The woman, now aged 48, has asked for her identity and that of her mother to be kept private, saying that her adopted mother is seriously ill and close to death.
In the wake of several stories that appeared in the media in 2011 — revealing that during the Franco years a network of nuns and doctors at certain hospitals had taken babies from poor families or single mothers and given them to wealthy parents unable to conceive — the woman in question decided to try and trace her biological mother. The abductions are believed to have continued for several years after the death of Franco, in 1975.
The woman, who strongly suspected she was a stolen baby, lodged a judicial request to find her mother, the National Police said in a statement.
She filed a request with the relevant authorities, and the Valencia force began investigating.
Campaign groups say thousands of newborns were stolen during the military dictatorship of Francisco Franco
Police officers eventually found hospital records dating back to when the woman's mother was admitted.
They then cross-checked those records, making a list of 200 women who could have been her biological mother, eventually contacting each of them. When they found a woman who had been told that her child had died during birth, they carried out DNA tests, which confirmed that she was the woman's relative.
"She was very surprised and happy to hear the news," the police statement said.
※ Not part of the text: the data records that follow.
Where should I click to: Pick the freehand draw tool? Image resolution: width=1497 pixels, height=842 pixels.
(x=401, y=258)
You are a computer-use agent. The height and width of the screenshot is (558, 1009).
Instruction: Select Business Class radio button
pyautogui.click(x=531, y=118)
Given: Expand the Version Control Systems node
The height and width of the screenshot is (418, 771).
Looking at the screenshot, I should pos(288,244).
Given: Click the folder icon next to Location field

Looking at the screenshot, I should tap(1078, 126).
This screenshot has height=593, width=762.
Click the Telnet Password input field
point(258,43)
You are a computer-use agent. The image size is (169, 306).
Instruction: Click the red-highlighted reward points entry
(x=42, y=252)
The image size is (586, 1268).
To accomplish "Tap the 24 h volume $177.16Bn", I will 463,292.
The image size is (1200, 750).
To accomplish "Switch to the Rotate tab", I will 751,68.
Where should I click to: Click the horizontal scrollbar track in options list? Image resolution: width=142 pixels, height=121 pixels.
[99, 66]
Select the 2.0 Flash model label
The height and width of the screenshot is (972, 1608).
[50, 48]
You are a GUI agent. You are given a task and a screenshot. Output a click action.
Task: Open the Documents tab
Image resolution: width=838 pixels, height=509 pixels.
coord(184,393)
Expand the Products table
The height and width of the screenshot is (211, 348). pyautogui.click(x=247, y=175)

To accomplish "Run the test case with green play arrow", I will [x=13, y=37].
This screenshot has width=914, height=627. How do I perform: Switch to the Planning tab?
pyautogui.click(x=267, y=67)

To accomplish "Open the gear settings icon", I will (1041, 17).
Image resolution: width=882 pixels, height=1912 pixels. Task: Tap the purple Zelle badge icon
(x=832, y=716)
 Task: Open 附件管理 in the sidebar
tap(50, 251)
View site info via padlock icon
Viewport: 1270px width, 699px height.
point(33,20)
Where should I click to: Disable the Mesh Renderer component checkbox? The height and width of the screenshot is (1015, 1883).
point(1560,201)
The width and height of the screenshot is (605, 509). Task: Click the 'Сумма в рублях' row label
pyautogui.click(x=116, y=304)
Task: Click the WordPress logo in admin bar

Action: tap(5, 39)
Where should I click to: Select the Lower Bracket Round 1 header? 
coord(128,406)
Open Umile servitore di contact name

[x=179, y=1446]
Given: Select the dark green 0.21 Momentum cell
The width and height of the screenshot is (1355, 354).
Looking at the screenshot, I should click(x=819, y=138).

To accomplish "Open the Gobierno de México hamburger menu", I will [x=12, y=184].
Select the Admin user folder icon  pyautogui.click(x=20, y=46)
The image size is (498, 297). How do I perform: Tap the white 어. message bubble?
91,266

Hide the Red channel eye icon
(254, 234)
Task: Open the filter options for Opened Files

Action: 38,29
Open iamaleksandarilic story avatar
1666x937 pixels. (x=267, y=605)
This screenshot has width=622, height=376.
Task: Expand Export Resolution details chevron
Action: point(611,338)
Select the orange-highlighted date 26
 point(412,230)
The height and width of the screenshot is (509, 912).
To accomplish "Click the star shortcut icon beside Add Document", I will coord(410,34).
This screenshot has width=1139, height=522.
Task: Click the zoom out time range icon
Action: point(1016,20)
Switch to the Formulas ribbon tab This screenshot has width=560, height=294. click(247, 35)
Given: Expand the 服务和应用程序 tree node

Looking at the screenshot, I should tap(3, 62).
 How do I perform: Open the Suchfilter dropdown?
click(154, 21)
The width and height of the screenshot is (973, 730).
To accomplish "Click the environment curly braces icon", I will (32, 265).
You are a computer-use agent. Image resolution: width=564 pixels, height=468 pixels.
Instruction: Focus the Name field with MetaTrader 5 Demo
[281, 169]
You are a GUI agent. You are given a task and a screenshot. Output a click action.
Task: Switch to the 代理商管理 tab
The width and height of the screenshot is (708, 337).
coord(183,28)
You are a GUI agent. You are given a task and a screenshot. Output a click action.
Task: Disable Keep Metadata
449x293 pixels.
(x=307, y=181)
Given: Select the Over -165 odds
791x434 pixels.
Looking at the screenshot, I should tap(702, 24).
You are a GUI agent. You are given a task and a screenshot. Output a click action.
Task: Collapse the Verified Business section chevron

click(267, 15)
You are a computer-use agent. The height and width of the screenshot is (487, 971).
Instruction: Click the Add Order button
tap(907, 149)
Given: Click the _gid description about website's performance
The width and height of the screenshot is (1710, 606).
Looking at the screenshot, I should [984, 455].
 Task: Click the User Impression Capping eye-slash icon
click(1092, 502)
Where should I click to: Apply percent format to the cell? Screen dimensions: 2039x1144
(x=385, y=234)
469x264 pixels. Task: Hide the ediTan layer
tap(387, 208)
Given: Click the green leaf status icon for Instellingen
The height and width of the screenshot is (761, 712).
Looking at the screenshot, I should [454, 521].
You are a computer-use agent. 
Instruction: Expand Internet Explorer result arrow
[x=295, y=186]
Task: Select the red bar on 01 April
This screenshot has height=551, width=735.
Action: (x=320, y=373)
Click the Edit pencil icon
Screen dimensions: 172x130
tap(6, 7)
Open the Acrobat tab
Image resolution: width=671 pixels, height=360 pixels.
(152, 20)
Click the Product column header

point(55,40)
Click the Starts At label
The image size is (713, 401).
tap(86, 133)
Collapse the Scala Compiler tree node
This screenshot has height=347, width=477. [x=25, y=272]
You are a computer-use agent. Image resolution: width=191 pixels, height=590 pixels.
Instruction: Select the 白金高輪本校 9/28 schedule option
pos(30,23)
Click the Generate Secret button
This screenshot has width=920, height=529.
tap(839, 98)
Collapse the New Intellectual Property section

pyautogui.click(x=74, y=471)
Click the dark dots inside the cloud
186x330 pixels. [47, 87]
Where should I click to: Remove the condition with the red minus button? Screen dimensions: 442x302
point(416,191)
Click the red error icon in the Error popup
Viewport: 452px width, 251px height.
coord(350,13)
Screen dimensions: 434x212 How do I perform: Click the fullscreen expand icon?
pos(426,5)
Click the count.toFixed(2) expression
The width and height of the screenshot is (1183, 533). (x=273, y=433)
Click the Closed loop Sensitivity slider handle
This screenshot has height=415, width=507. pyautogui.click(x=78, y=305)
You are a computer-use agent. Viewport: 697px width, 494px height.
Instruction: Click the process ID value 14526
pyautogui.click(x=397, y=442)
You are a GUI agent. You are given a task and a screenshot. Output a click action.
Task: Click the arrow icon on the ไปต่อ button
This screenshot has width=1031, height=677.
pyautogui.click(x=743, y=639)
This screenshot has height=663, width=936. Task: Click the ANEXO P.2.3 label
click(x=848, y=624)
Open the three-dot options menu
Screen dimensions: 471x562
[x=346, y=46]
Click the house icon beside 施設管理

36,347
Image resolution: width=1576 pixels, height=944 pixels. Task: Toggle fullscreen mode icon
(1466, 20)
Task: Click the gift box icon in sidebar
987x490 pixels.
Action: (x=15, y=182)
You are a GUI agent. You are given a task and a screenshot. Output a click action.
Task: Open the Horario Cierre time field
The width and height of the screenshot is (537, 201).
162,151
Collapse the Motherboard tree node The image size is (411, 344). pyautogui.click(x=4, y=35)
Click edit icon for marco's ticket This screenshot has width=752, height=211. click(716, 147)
All these years the biological mother had lived believing that the baby, whose gender she had never even been told, had died in childbirth," it added.
Campaign groups for suspected victims of the practice, such as SOS Bebes Robados and Añadir, say thousands of newborns were stolen during the military dictatorship of Francisco Franco.
They say that around 1,500 court cases have been filed with prosecutors but that judges have shelved many on the grounds that the deeds were committed so long ago.
"Police are continuing investigations to locate those responsible for the abduction," the police said.
In April last year, Sister María Gómez Valbuena, 87, was the first person to go before a judge over the scandal. She was questioned over the kidnapping of a baby girl from a Madrid hospital three decades ago.
Last month, 47-year-old Quique Olivert, from the southern town of Huelva, said he tracked down his birth parents with the help of SOS Bebes Robados after his adoptive parents died.